Oleh: Zen Wisa Sartre dan Ristiana D. Putri
KOMPAS.com - Cinta memang sulit didefinisikan dan tidak jarang malah menyulitkan. Meskipun begitu, jatuh cinta merupakan perasaan normal yang dimiliki manusia. Akan tetapi, jatuh cinta yang mengakibatkan perselingkuhan pastinya merupakan sebuah masalah.
Dalam konteks tersebut, tentunya cinta sangatlah buta dan tidak logis. Mengapa membangun hubungan romansa di kala ada yang tersakiti?
Bersama Erwinda Tri Satya, Psikolog Klinis Riliv, hal inilah yang menjadi topik utama dalam siniar Obrolan Meja Makan bertajuk “Mengatasi Luka Akibat Perselingkuhan Pasangan” yang dapat diakses melalui tautan berikut dik.si/OMMSelingkuh.
Lebih dari itu, budaya patriarki juga kerap menyalahkan salah satu individu yang terlibat, seperti pelabelan “pelakor”. Istilah ini disematkan kepada perempuan yang dituding menjadi perebut suami atau laki-laki yang sedang berada dalam suatu hubungan.
Meski sebuah relasi romansa selalu dikonstruksi oleh dua orang, namun perempuan malah menjadi yang tertuduh.
Keadaan ini sangat memprihatinkan karena masih adanya ketimpangan gender, bahkan dalam suatu hubungan dua orang. Adapun biasanya, cinta dalam suatu hubungan berawal interaksi di antara keduanya yang intens, baik karena satu tempat pekerjaan maupun sedang menghadapi masalah yang sama.
Baca juga: Apakah Normal Jika Anak Miliki Teman Khayalan?
Perasaan sama dan senasib itu membuat dua orang yang bersangkutan membangun kedekatan dan keintiman dalam hubungan. Saat merasa jatuh cinta, perasaan deg-degan dan nyaman akan terus datang.
Sementara itu, suatu komitmen dengan orang lain tidak terpikirkan, bahkan risiko yang terjadi akibat hubungan terlarang tak masuk dalam pertimbangan.

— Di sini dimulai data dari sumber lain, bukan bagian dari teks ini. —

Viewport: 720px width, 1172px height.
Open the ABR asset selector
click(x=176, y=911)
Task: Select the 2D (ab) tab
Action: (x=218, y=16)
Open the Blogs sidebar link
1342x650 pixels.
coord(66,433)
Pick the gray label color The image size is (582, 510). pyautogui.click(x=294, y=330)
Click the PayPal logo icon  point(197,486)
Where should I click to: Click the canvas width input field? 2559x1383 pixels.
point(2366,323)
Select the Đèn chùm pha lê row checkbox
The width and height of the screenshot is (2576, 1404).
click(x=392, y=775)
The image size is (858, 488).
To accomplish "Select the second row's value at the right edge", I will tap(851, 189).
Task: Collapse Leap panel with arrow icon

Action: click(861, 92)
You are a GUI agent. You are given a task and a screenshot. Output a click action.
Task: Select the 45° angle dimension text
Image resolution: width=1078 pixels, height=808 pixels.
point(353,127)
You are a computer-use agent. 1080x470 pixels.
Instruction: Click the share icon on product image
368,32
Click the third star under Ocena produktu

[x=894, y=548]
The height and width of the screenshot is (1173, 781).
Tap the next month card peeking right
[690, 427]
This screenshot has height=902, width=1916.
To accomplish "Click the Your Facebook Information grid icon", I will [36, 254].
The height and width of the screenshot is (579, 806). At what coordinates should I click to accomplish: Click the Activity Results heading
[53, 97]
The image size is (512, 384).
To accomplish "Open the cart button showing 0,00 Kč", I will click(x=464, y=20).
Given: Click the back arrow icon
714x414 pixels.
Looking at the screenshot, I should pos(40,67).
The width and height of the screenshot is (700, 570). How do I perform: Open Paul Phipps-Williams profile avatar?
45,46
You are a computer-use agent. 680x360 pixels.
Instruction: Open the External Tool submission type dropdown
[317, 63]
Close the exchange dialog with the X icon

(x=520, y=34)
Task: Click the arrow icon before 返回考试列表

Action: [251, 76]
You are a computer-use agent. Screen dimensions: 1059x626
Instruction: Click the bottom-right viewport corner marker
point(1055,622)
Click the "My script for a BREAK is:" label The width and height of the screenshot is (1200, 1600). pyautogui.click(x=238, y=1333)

Lantas, bagaimana mengatasi trauma pasca pasangan melakukan perselingkuhan? Melansir dari verywellmind, berikut adalah empat cara mengatasinya.
Menyayangi diri dengan memperbaiki pola tidur dan mengonsumsi makanan sehat atau kegiatan apa pun yang tujuannya merawat diri adalah sesuatu yang bagus.
Ada baiknya juga meluangkan waktu untuk menulis, membuat jurnal, atau berbicara dengan teman dan keluarga agar segala perasaan dan pikiran tidak menjadi beban tersendiri. Bahkan, tidak ada salahnya untuk mengunjungi pihak profesional agar masalah dapat teratasi dengan tepat.
Salah satu yang penting ketika menghadapi trauma pasca perselingkuhan adalah dapat mengontrol perasaan agar tidak meledak-ladak dan menyebabkan masalah di kemudian hari.
Bila memang pikiran tentang perselingkuhan tidak bisa dihindari, ada baiknya menjadwalkan atau beri waktu, sehingga pikiran-pikiran negatif ini tidak mengganggu aktivitas kita sepenuhnya.
Saat jadwal untuk pikiran negatif itu selesai, kita harus mendisiplinkan diri untuk melakukan hal yang lain. Penting juga untuk mengalihkan pikiran dengan berkegiatan yang positif atau mulai fokus pada pengembangan diri.